Task goal ▸
Repeat the records. Each line must match exactly.

Information provided ▸
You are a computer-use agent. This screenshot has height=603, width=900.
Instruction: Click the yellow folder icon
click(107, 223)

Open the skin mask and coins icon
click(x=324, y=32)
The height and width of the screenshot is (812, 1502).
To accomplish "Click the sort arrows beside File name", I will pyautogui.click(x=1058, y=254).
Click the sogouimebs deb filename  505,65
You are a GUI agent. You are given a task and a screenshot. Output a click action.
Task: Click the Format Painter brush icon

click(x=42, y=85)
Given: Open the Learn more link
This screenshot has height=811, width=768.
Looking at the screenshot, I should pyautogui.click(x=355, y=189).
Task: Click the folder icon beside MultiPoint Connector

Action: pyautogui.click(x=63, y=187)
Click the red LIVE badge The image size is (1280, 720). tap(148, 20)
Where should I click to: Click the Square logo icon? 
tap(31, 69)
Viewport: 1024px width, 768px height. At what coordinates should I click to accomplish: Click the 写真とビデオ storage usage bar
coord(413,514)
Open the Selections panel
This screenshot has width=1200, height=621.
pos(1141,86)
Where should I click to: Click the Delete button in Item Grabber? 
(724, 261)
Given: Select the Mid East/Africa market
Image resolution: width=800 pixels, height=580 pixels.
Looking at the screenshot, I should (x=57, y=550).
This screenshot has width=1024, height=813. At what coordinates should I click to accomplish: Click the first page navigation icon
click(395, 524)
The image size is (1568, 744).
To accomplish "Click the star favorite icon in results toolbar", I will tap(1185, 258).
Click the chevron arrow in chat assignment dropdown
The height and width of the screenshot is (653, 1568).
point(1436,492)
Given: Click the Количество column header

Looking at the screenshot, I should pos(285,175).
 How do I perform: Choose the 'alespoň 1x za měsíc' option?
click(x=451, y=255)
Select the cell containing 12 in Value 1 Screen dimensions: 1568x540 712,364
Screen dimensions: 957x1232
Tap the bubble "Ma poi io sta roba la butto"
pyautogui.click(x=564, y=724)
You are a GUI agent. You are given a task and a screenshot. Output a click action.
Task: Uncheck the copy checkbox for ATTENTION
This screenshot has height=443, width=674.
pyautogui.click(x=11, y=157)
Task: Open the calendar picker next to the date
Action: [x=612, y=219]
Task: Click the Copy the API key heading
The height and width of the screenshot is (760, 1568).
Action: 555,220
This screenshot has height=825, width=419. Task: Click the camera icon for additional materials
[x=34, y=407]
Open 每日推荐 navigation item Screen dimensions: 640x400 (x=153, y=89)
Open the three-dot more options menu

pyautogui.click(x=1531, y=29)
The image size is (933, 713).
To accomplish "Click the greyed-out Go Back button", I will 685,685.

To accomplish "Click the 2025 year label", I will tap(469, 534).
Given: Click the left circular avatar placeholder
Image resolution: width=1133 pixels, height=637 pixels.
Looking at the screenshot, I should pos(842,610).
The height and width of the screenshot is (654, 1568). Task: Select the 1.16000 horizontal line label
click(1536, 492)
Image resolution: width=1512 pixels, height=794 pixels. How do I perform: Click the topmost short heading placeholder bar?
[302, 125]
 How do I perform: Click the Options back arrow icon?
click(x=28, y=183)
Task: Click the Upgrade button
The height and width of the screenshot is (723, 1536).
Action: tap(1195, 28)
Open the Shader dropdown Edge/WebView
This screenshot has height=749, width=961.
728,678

Task answer ▸
You are a computer-use agent. This screenshot has height=603, width=900.
Instruction: Click the yellow folder icon
click(107, 223)

Open the skin mask and coins icon
click(x=324, y=32)
The height and width of the screenshot is (812, 1502).
To accomplish "Click the sort arrows beside File name", I will pyautogui.click(x=1058, y=254).
Click the sogouimebs deb filename  505,65
You are a GUI agent. You are given a task and a screenshot. Output a click action.
Task: Click the Format Painter brush icon

click(x=42, y=85)
Given: Open the Learn more link
This screenshot has height=811, width=768.
Looking at the screenshot, I should pyautogui.click(x=355, y=189).
Task: Click the folder icon beside MultiPoint Connector

Action: pyautogui.click(x=63, y=187)
Click the red LIVE badge The image size is (1280, 720). tap(148, 20)
Where should I click to: Click the Square logo icon? 
tap(31, 69)
Viewport: 1024px width, 768px height. At what coordinates should I click to accomplish: Click the 写真とビデオ storage usage bar
coord(413,514)
Open the Selections panel
This screenshot has width=1200, height=621.
pos(1141,86)
Where should I click to: Click the Delete button in Item Grabber? 
(724, 261)
Given: Select the Mid East/Africa market
Image resolution: width=800 pixels, height=580 pixels.
Looking at the screenshot, I should (x=57, y=550).
This screenshot has width=1024, height=813. At what coordinates should I click to accomplish: Click the first page navigation icon
click(395, 524)
The image size is (1568, 744).
To accomplish "Click the star favorite icon in results toolbar", I will tap(1185, 258).
Click the chevron arrow in chat assignment dropdown
The height and width of the screenshot is (653, 1568).
point(1436,492)
Given: Click the Количество column header

Looking at the screenshot, I should pos(285,175).
 How do I perform: Choose the 'alespoň 1x za měsíc' option?
click(x=451, y=255)
Select the cell containing 12 in Value 1 Screen dimensions: 1568x540 712,364
Screen dimensions: 957x1232
Tap the bubble "Ma poi io sta roba la butto"
pyautogui.click(x=564, y=724)
You are a GUI agent. You are given a task and a screenshot. Output a click action.
Task: Uncheck the copy checkbox for ATTENTION
This screenshot has height=443, width=674.
pyautogui.click(x=11, y=157)
Task: Open the calendar picker next to the date
Action: [x=612, y=219]
Task: Click the Copy the API key heading
The height and width of the screenshot is (760, 1568).
Action: 555,220
This screenshot has height=825, width=419. Task: Click the camera icon for additional materials
[x=34, y=407]
Open 每日推荐 navigation item Screen dimensions: 640x400 (x=153, y=89)
Open the three-dot more options menu

pyautogui.click(x=1531, y=29)
The image size is (933, 713).
To accomplish "Click the greyed-out Go Back button", I will 685,685.

To accomplish "Click the 2025 year label", I will tap(469, 534).
Given: Click the left circular avatar placeholder
Image resolution: width=1133 pixels, height=637 pixels.
Looking at the screenshot, I should pos(842,610).
The height and width of the screenshot is (654, 1568). Task: Select the 1.16000 horizontal line label
click(1536, 492)
Image resolution: width=1512 pixels, height=794 pixels. How do I perform: Click the topmost short heading placeholder bar?
[302, 125]
 How do I perform: Click the Options back arrow icon?
click(x=28, y=183)
Task: Click the Upgrade button
The height and width of the screenshot is (723, 1536).
Action: tap(1195, 28)
Open the Shader dropdown Edge/WebView
This screenshot has height=749, width=961.
728,678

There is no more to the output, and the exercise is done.